[Your instructions] In the listing below, print exactly the lines between the line holding "has height=332, width=476." and the line holding "You are a computer-use agent. 625x834 pixels.", inclusive, and no more.

[Recorded information]
....

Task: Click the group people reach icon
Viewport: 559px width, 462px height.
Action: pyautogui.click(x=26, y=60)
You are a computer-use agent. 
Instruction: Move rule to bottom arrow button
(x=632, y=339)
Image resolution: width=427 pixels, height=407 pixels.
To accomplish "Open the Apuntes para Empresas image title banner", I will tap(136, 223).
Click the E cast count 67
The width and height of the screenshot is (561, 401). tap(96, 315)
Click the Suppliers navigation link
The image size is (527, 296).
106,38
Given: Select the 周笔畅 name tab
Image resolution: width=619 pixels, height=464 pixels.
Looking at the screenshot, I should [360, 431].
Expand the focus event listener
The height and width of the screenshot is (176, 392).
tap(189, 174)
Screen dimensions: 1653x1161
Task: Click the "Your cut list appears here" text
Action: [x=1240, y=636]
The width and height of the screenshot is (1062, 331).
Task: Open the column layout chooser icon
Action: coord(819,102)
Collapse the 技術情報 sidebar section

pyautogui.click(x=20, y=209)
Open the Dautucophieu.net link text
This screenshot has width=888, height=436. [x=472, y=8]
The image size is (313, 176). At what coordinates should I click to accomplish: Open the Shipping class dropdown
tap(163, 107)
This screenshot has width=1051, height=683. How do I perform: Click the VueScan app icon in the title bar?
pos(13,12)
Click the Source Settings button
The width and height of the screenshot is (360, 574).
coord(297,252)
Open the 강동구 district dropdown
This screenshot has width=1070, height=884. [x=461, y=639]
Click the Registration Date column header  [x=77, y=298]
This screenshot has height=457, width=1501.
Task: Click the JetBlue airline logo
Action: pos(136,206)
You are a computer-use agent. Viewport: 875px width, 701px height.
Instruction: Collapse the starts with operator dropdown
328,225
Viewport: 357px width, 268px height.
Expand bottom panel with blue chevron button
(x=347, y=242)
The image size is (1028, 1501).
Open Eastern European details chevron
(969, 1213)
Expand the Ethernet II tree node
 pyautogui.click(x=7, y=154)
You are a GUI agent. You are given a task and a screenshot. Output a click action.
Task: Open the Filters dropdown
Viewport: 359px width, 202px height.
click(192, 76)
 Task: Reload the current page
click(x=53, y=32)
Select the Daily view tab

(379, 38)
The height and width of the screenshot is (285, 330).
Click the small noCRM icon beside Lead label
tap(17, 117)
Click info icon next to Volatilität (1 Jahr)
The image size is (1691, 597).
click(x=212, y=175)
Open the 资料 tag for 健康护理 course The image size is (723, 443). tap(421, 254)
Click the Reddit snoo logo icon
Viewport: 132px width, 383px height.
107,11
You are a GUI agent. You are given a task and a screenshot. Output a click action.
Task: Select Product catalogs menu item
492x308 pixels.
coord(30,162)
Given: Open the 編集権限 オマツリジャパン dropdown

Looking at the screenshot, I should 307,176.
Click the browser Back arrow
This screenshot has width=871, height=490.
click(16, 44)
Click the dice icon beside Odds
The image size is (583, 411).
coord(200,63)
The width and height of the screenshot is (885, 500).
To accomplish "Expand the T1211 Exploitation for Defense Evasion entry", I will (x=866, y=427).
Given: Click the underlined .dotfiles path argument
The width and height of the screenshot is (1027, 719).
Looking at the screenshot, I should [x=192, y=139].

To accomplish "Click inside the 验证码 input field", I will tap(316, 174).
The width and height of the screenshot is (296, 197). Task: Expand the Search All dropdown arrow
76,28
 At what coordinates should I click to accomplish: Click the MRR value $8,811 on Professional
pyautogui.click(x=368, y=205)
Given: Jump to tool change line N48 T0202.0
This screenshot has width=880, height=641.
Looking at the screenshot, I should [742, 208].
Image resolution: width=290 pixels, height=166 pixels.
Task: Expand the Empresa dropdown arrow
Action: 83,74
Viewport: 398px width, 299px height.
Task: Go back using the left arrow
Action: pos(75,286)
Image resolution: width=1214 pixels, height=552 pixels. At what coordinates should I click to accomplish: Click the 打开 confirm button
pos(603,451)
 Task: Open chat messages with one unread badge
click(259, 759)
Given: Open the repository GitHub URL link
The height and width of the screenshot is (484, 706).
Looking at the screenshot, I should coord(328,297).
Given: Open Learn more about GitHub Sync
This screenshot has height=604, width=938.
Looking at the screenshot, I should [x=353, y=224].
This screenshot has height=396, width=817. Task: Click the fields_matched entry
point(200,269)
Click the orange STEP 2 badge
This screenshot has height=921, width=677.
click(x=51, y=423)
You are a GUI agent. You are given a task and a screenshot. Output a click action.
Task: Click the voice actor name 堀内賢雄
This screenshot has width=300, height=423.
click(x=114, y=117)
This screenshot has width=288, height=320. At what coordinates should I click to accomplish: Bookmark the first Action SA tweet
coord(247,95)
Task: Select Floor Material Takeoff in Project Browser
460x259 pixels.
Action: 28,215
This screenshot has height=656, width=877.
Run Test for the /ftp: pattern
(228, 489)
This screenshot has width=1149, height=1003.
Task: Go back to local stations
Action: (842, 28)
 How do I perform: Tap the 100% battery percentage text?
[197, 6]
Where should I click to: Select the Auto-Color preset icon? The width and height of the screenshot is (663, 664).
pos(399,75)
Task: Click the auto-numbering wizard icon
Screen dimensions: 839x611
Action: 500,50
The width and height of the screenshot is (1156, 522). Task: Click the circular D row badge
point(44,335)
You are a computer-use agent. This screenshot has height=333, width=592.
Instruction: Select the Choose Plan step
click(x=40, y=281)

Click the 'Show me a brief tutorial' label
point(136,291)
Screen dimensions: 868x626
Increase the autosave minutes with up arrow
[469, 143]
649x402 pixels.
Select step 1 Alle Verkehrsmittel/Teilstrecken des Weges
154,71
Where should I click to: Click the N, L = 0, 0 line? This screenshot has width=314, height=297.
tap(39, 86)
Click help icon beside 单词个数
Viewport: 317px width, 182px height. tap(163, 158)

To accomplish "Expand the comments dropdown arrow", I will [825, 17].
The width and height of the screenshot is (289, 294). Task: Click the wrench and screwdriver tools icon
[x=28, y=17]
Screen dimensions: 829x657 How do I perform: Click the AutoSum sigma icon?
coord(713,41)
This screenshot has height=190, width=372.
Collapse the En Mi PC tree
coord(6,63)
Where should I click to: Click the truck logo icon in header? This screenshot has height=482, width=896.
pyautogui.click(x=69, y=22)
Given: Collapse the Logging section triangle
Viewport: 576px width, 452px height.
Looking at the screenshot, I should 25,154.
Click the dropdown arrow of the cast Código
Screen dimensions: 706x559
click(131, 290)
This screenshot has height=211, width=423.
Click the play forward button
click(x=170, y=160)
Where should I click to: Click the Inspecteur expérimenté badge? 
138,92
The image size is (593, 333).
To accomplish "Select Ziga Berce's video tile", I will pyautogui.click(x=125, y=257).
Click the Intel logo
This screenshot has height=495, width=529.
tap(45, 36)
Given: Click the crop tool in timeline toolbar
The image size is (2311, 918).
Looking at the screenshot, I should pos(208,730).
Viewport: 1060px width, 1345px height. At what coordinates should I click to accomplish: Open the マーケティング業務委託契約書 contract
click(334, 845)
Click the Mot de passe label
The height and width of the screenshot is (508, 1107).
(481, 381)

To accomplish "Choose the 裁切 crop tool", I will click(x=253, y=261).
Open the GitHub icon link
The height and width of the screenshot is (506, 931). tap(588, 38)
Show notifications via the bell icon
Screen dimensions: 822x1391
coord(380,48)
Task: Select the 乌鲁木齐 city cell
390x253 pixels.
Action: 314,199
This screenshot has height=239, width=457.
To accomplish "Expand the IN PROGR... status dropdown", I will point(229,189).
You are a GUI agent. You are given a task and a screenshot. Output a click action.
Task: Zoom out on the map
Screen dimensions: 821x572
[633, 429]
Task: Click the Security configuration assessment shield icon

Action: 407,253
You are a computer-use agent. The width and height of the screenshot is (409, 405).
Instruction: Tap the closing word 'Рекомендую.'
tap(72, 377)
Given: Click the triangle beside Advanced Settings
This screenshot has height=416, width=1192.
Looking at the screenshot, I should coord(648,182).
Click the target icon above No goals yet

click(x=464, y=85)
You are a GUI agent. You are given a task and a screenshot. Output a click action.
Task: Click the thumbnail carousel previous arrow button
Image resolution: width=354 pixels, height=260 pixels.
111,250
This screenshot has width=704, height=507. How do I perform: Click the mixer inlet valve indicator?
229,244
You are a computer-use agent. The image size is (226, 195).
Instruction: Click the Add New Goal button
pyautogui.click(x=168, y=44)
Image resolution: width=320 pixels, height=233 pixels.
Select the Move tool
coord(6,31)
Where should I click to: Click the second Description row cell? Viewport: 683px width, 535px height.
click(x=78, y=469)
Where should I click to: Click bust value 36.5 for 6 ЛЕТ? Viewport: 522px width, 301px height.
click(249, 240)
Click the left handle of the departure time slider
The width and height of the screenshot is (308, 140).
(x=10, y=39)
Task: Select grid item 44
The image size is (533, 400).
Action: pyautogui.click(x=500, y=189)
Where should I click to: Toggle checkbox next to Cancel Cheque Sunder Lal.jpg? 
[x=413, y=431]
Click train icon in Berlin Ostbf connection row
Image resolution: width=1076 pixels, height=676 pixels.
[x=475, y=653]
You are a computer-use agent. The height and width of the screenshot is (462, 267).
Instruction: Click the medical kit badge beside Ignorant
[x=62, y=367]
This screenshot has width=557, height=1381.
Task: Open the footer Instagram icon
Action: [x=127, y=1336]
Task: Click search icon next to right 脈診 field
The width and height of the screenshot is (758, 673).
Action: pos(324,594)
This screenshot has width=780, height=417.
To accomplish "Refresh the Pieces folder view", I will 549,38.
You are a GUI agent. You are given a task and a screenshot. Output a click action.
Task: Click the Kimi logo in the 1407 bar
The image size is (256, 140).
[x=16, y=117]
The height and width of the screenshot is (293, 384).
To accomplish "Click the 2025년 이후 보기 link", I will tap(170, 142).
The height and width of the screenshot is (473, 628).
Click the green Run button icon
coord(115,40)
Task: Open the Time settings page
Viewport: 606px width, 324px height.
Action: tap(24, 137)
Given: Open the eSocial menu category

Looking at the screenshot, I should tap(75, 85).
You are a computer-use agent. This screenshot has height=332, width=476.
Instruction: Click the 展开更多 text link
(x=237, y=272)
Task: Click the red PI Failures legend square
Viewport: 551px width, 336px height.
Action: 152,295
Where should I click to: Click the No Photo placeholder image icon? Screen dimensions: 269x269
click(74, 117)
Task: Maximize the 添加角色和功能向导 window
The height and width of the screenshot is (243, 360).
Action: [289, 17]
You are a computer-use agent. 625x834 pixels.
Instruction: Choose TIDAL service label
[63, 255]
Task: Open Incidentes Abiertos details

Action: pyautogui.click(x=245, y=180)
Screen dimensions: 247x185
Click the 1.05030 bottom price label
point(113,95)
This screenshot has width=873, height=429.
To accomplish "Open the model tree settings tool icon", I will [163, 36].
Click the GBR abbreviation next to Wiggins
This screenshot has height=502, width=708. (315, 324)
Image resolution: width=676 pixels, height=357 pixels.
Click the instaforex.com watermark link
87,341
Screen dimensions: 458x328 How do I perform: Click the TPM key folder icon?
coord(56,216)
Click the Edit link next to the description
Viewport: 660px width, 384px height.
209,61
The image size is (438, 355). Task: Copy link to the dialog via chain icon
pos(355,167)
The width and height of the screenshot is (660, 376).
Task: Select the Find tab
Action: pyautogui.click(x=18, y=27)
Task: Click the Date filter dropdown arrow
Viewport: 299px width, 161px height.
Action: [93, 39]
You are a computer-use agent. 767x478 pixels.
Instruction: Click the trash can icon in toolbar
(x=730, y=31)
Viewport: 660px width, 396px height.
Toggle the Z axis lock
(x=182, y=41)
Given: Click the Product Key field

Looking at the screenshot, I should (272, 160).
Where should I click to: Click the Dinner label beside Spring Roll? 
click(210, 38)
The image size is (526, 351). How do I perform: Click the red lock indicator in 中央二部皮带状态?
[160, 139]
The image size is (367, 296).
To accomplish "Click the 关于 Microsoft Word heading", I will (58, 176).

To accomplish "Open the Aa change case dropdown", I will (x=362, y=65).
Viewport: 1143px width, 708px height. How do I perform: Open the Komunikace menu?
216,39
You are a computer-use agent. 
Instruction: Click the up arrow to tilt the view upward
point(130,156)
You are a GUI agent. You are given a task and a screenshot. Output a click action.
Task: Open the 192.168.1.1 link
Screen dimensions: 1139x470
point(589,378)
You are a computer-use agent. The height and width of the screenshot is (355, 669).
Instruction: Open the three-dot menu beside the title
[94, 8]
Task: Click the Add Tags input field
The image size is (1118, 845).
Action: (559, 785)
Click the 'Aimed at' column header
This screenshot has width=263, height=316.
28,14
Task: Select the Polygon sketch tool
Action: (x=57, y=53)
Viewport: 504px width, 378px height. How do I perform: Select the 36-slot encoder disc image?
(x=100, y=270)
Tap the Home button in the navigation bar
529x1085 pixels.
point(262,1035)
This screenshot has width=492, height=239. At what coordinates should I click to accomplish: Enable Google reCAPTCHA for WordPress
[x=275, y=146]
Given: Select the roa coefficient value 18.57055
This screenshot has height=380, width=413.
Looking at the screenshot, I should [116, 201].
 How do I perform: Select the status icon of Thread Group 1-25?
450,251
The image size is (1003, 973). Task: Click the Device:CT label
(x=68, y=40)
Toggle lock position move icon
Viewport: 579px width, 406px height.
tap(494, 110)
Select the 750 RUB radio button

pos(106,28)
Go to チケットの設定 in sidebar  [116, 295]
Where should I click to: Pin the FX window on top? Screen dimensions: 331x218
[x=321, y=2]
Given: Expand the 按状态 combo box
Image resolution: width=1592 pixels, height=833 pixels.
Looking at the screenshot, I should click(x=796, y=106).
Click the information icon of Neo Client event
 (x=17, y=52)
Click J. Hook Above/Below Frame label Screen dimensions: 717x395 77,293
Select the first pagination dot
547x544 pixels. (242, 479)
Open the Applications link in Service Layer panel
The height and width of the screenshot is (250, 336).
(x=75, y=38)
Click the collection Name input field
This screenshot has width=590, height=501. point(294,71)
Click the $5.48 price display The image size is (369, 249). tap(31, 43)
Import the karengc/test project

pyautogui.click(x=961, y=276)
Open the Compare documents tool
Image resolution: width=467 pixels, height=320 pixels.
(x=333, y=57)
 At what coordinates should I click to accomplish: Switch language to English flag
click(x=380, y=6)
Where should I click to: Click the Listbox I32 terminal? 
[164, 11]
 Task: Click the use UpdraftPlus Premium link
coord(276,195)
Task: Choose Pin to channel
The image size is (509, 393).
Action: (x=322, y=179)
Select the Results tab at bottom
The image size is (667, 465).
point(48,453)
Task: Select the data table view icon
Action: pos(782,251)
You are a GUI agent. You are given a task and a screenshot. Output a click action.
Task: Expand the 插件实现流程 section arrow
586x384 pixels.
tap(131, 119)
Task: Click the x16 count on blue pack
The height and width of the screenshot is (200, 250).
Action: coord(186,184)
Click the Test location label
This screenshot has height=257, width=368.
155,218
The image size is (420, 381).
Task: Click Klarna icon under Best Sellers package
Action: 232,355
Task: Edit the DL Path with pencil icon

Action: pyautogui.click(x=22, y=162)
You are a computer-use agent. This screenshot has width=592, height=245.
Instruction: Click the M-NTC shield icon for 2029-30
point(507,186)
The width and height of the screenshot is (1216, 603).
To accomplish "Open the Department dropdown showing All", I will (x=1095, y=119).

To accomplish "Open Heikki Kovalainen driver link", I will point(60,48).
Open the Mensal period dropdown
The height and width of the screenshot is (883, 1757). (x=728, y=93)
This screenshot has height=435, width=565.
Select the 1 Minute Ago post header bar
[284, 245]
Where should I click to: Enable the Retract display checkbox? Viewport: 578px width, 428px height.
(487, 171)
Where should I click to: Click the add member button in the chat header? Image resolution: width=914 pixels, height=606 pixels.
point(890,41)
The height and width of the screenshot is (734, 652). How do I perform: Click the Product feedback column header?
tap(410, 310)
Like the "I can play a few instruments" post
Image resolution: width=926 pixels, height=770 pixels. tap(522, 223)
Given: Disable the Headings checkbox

....

[Answer box]
You are a computer-use agent. This screenshot has height=332, width=476.
Instruction: Click the 展开更多 text link
(x=237, y=272)
Task: Click the red PI Failures legend square
Viewport: 551px width, 336px height.
Action: 152,295
Where should I click to: Click the No Photo placeholder image icon? Screen dimensions: 269x269
click(74, 117)
Task: Maximize the 添加角色和功能向导 window
The height and width of the screenshot is (243, 360).
Action: [289, 17]
You are a computer-use agent. 625x834 pixels.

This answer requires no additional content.